Como periodista, me encuentro en una encrucijada moral que me hace reflexionar sobre el poder de la palabra escrita. La reciente publicación del libro "El odio", que narra la vida de José Bretón, ha desatado un torbellino de opiniones y emociones. Y estoy en medio de este debate, preguntándome: ¿puede un libro usarse como arma para prolongar la violencia vicaria?
Recuerdo a mi abuela contándome cuentos antes de dormir; sus relatos eran como caricias para el alma. Pero también sé que esas mismas palabras pueden ser afiladas como cuchillos si se utilizan con intenciones oscuras. En el caso de Bretón, su libro parece tener esa doble cara: por un lado, la libertad de expresión; por otro, la posibilidad de infligir más dolor a quienes ya han sufrido tanto.
La pregunta que me ronda es si este texto no es más que una extensión del control que Bretón ejerció sobre Ruth y sus hijos. La violencia vicaria no solo se manifiesta físicamente; también puede perpetuarse a través de las palabras. No puedo evitar recordar a una amiga que sufrió años de maltrato psicológico; cuando finalmente logró liberarse, se dio cuenta de que las palabras hirientes seguían persiguiéndola. Así que, ¿hasta qué punto puede un libro convertirse en una extensión de ese sufrimiento?
Por supuesto, hay quienes defienden la libertad de expresión hasta el final. Argumentan que prohibir un libro es censura y atenta contra uno de los derechos fundamentales en nuestra sociedad democrática. Pero también debemos considerar el impacto emocional que puede tener en las víctimas y sus familias. En una conversación reciente con mi madre sobre este tema, ella me decía: “Las palabras pueden curar o herir; depende de quién las use”. Y tiene razón.

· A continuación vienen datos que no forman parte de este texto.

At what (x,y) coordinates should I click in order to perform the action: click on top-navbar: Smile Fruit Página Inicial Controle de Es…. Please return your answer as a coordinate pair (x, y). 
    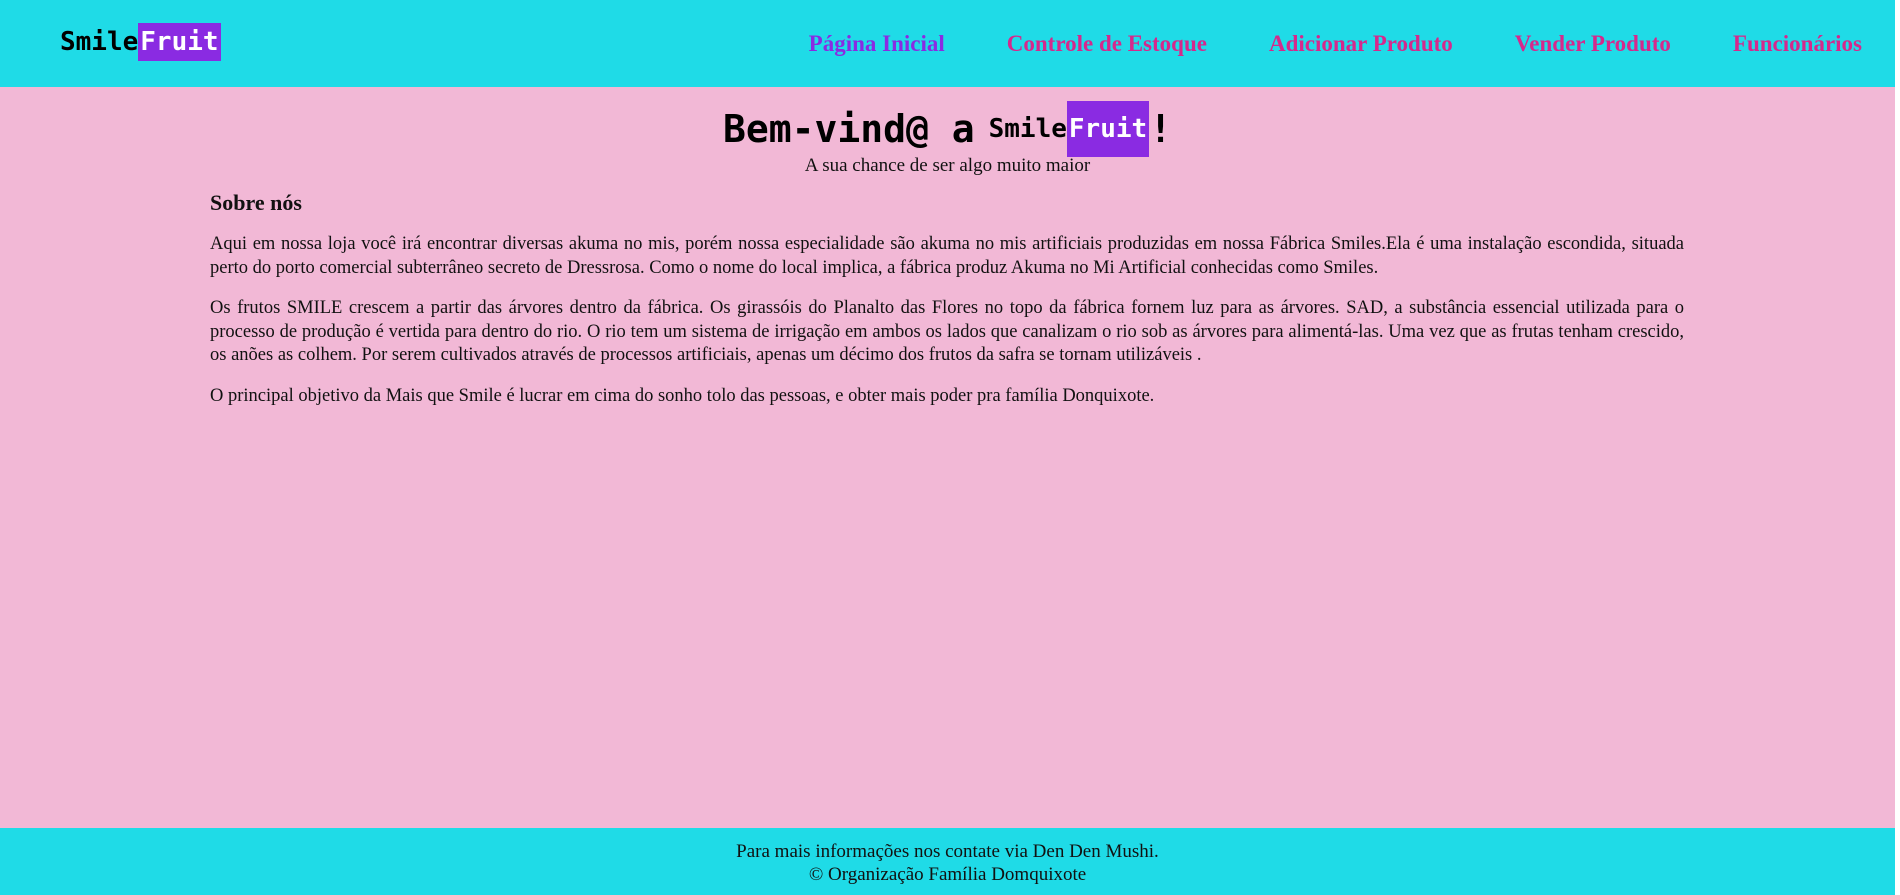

Es difícil encontrar un equilibrio entre proteger la libertad individual y salvaguardar el bienestar colectivo. Creo firmemente que debemos ser responsables con lo que compartimos y cómo lo hacemos.
Estoy atrapada entre mis principios periodísticos y mi empatía hacia aquellos afectados por la violencia vicaria. ¿Qué hacer entonces? Tal vez deberíamos abrir espacios para discutir estos temas sin miedo a represalias ni censuras. Lo que realmente importa es cómo usamos nuestras palabras: para sanar o para herir.
Aunque "El odio" pueda parecer solo un libro más en las estanterías almerienses, su contenido tiene el potencial de reavivar viejas heridas y perpetuar ciclos dañinos. Como periodista y como ciudadana comprometida, creo que debemos cuestionarnos constantemente qué tipo de legado queremos dejar con nuestras palabras y nuestras historias.